Skeletal muscle disease.

Part of the idiopathic inflammatory group of skeletal muscle disorder.

Can manifest as a focal lesion in muscle in association with fever and antecedent trauma or inan iimmunocompromised or malnourished host.

Symmetric proximal muscle weakness that develops over weeks to months.

Maybe associated with difficulty swallowing, and sometimes dyspnea when respiratory muscles are involved.

Associated with malignancies.

Shares many clinical features with dermatomyositis.

Has a distinct immuno histopathological phenotype involving CD8 positive cytotoxic T cells that invade non necrotic muscle fibers.

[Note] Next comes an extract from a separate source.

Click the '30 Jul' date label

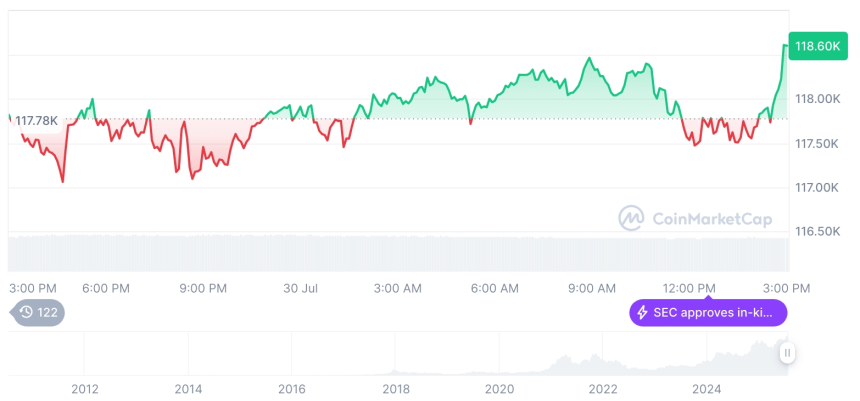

Most common inflammatory myopathy in individuals over the age of 50 years.

Immune mediated inflammation present in muscles.

Incidence 1 in 100,000 people annually.

More common among African Americans with a ratio of 5:1 over whites.

2:1 female: male ratio.

Rare before the age of 20 years.

Usually painless, but myalgias may be present in 30% of patients.

If esophageal or pharyngeal muscles are involved there may be dysphasia or aspiration present.

Patients may experience arthralgias.

Patients may have difficulty raising their arms, kneeling, holding head erect, and usually have more lower than upper body weakness.

Palpation indicates the presence of tender muscles.

Patients usually have a normal sensory and reflex examination.

Extra muscular manifestation include congestive heart failure, interstitial lung disease, dysphasia and arthralgias with symmetric arthritis.